→ **Information supplied**
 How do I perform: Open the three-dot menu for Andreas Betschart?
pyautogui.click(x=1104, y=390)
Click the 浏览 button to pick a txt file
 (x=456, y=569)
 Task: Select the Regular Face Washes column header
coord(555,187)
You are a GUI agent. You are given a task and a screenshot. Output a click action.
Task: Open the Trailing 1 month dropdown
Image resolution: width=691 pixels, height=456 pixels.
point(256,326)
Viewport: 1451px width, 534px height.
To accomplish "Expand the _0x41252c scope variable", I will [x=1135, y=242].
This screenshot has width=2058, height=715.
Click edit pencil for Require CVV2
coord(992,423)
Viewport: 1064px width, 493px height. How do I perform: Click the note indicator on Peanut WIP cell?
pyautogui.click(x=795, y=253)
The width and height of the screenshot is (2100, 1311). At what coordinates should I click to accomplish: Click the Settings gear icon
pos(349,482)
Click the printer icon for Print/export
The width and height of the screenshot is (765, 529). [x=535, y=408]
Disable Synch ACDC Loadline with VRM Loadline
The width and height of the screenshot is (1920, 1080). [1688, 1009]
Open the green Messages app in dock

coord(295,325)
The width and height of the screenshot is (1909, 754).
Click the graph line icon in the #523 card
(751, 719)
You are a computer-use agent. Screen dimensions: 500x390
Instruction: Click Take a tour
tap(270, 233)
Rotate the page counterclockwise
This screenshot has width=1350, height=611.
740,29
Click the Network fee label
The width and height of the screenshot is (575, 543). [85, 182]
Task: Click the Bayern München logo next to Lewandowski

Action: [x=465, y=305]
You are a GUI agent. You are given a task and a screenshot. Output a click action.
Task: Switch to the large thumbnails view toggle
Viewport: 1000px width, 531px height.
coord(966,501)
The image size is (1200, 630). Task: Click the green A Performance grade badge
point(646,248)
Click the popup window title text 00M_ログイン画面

→ **What is needed**
Retype the listing exactly, in full.

→ **Written answer**
 How do I perform: Open the three-dot menu for Andreas Betschart?
pyautogui.click(x=1104, y=390)
Click the 浏览 button to pick a txt file
 (x=456, y=569)
 Task: Select the Regular Face Washes column header
coord(555,187)
You are a GUI agent. You are given a task and a screenshot. Output a click action.
Task: Open the Trailing 1 month dropdown
Image resolution: width=691 pixels, height=456 pixels.
point(256,326)
Viewport: 1451px width, 534px height.
To accomplish "Expand the _0x41252c scope variable", I will [x=1135, y=242].
This screenshot has width=2058, height=715.
Click edit pencil for Require CVV2
coord(992,423)
Viewport: 1064px width, 493px height. How do I perform: Click the note indicator on Peanut WIP cell?
pyautogui.click(x=795, y=253)
The width and height of the screenshot is (2100, 1311). At what coordinates should I click to accomplish: Click the Settings gear icon
pos(349,482)
Click the printer icon for Print/export
The width and height of the screenshot is (765, 529). [x=535, y=408]
Disable Synch ACDC Loadline with VRM Loadline
The width and height of the screenshot is (1920, 1080). [1688, 1009]
Open the green Messages app in dock

coord(295,325)
The width and height of the screenshot is (1909, 754).
Click the graph line icon in the #523 card
(751, 719)
You are a computer-use agent. Screen dimensions: 500x390
Instruction: Click Take a tour
tap(270, 233)
Rotate the page counterclockwise
This screenshot has width=1350, height=611.
740,29
Click the Network fee label
The width and height of the screenshot is (575, 543). [85, 182]
Task: Click the Bayern München logo next to Lewandowski

Action: [x=465, y=305]
You are a GUI agent. You are given a task and a screenshot. Output a click action.
Task: Switch to the large thumbnails view toggle
Viewport: 1000px width, 531px height.
coord(966,501)
The image size is (1200, 630). Task: Click the green A Performance grade badge
point(646,248)
Click the popup window title text 00M_ログイン画面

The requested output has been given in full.